In spinal fusion, screws, rods and bone grafts are used to fuse the vertebrae together. Following the procedure, the patient will enjoy reduced pain, increased mobility and less reliance on pain medications.
Our surgeons also offer spinal osteotomy procedures as part of a spinal fusion to increase the spine’s flexibility. UH Rainbow is one of a limited number of specialized centers in Ohio that performs this procedure regularly in children.
- FIREFLY® TECHNOLOGY
Firefly® Technology uses specialized software to convert CT images into an exact, three-dimensional computer image of the patient’s spine. 3-D printing technology then converts the image into a model of the spine that surgeons can hold and study from all angles, enabling them to plan and practice their surgical approach.

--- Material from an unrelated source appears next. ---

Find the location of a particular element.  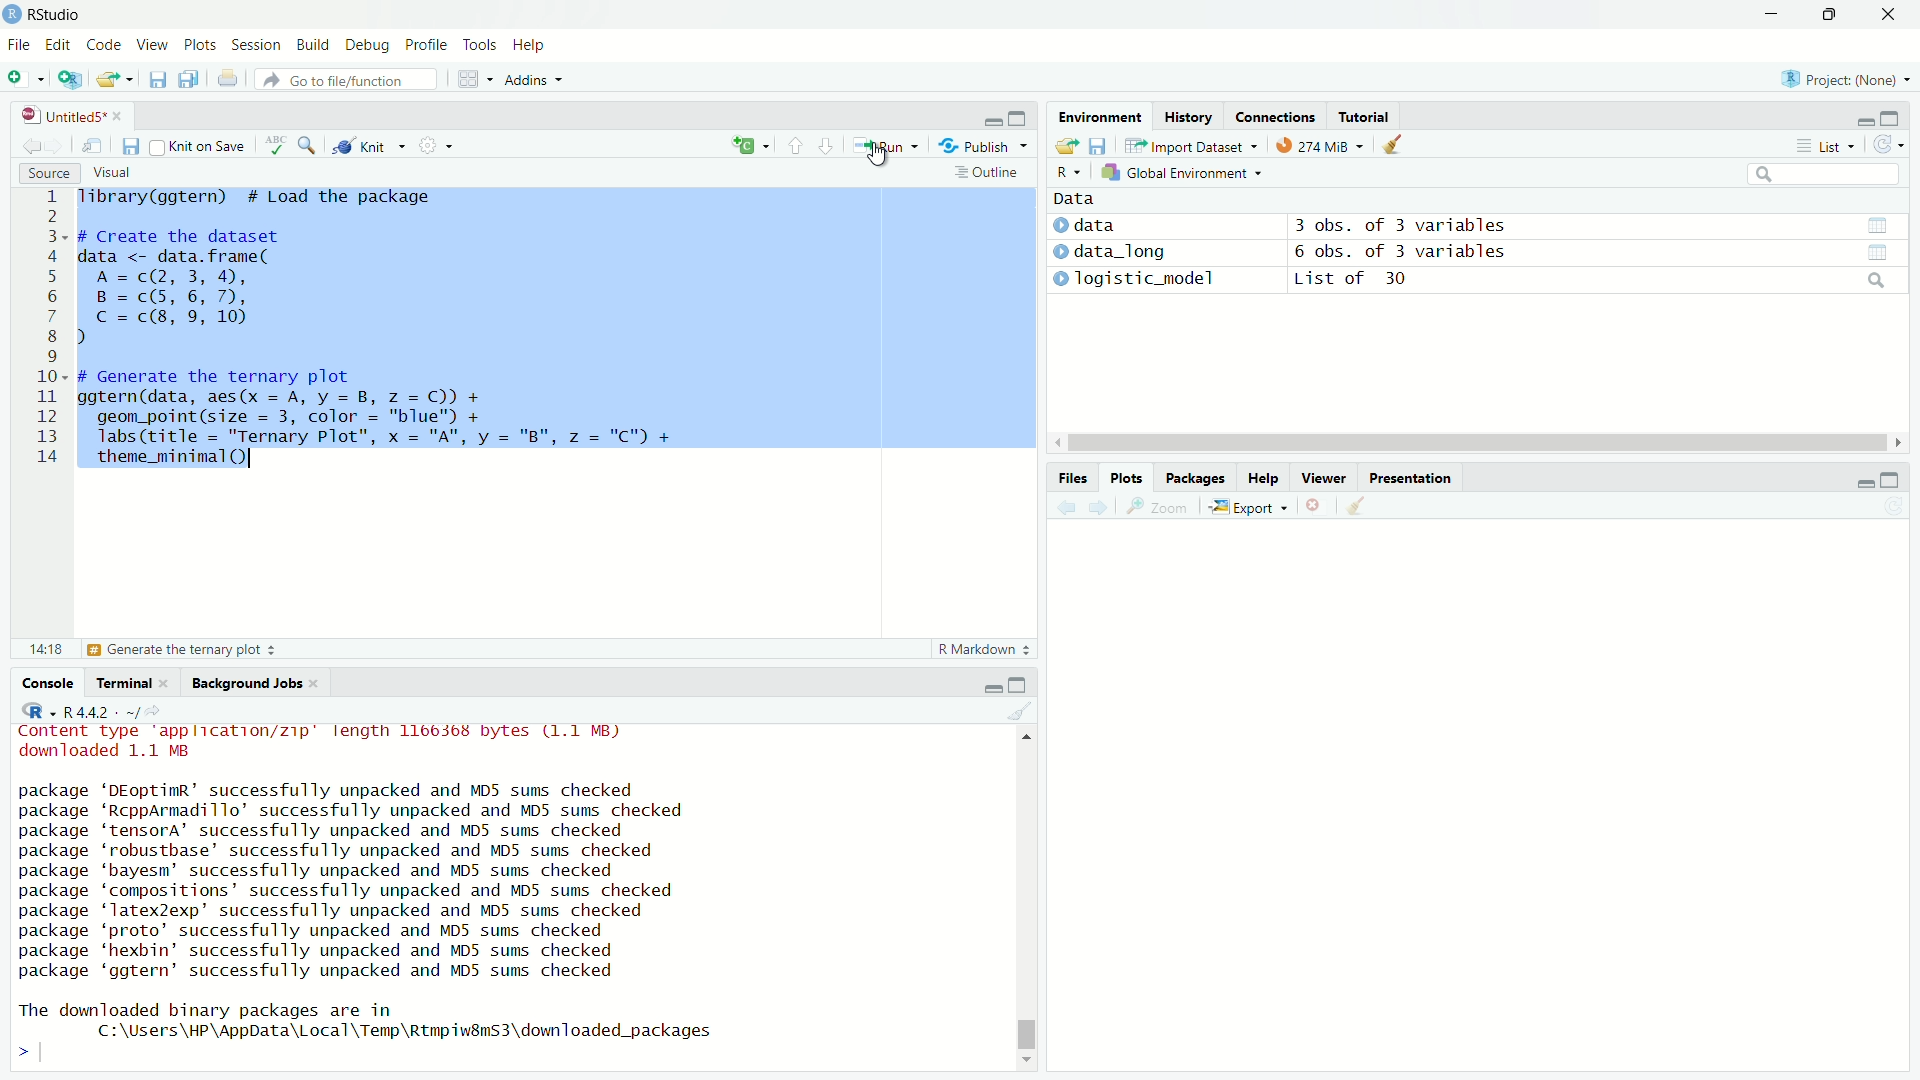

Terminal is located at coordinates (125, 683).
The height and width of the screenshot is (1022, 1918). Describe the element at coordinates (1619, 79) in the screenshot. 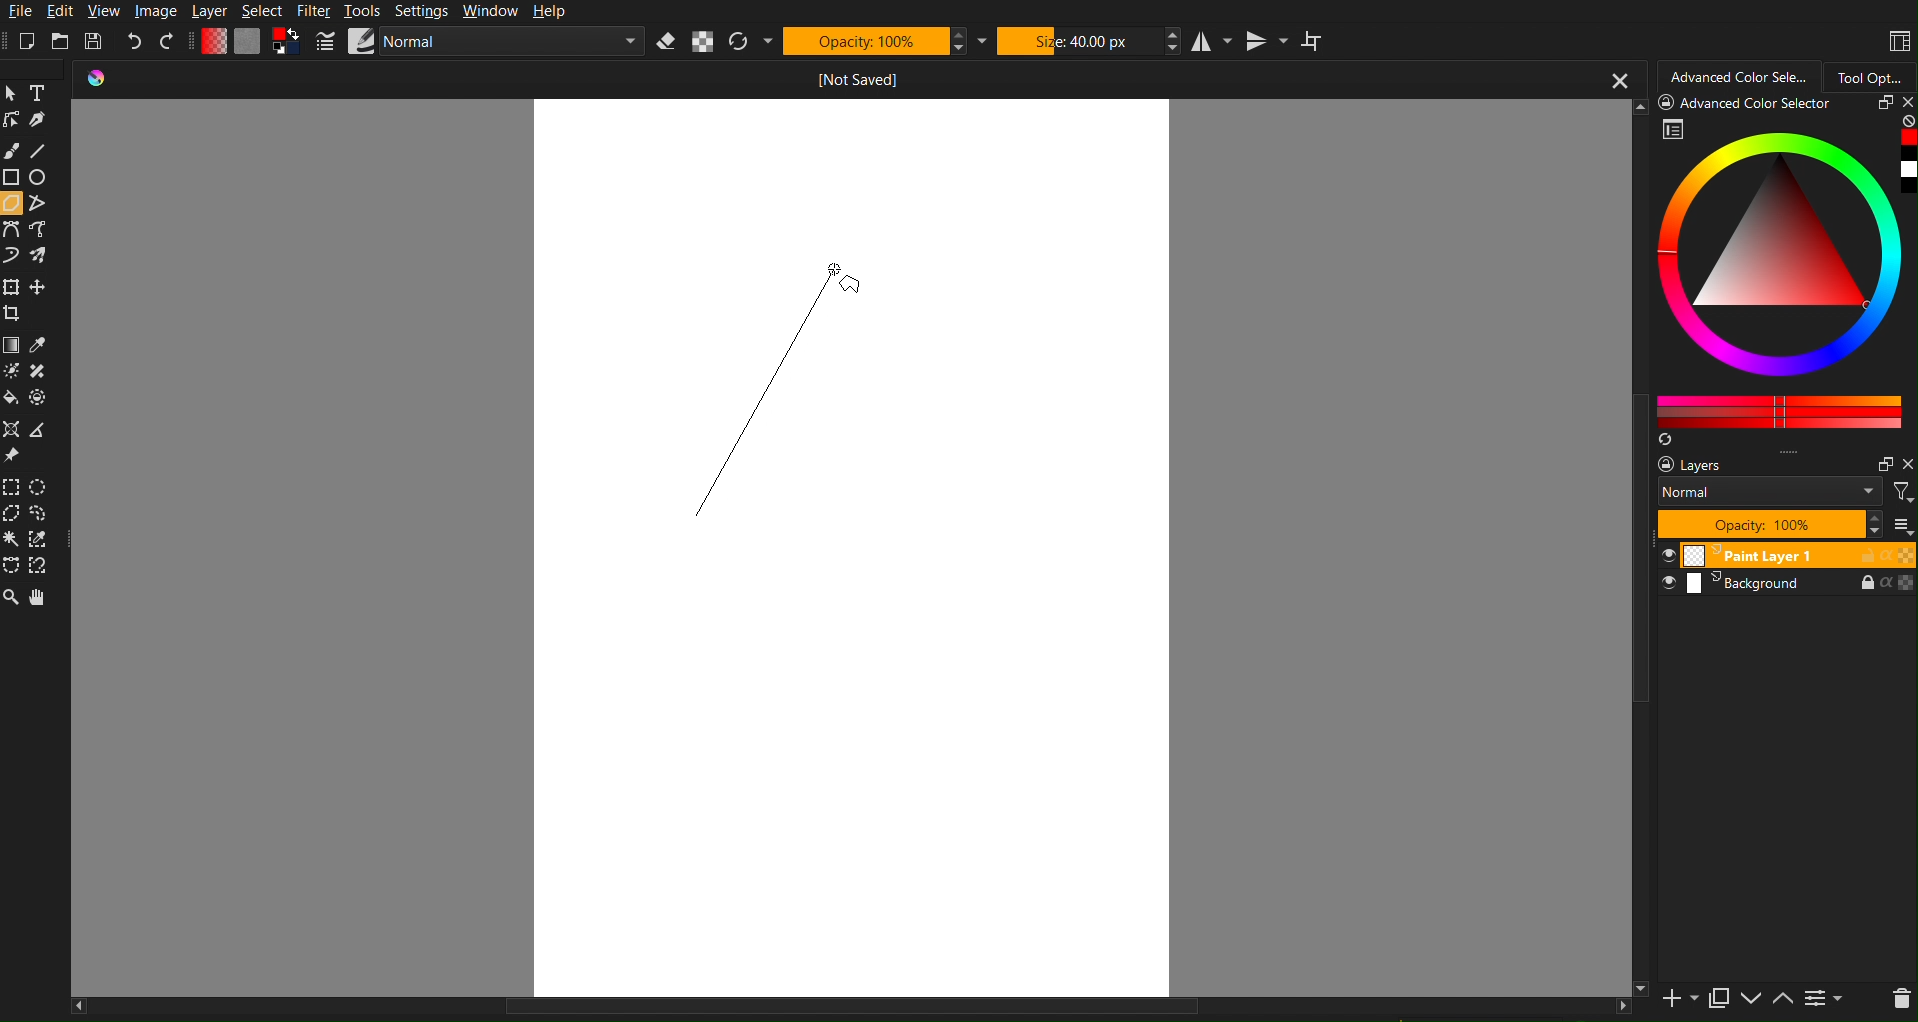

Spine surgery often requires placing screws to correct and maintain the vertebrae’s position. As part of the preoperative planning, Firefly® also provides 3-D printed guides so that during surgery, the surgeon can insert these screws through preselected pathways. Knowing exactly where to insert the screws eliminates the need for image-guided navigation and greatly reduces radiation exposure to the patient. Firefly® also decreases the risk of spinal cord, nerve and tissue damage. The pediatric spine specialists at UH Rainbow were the first in Northeast Ohio to use Firefly® Technology.
- VATS PROCEDURE
Video-assisted thoracoscopic surgery (VATS) is a minimally invasive procedure. Benefits of the technique include less pain and faster healing.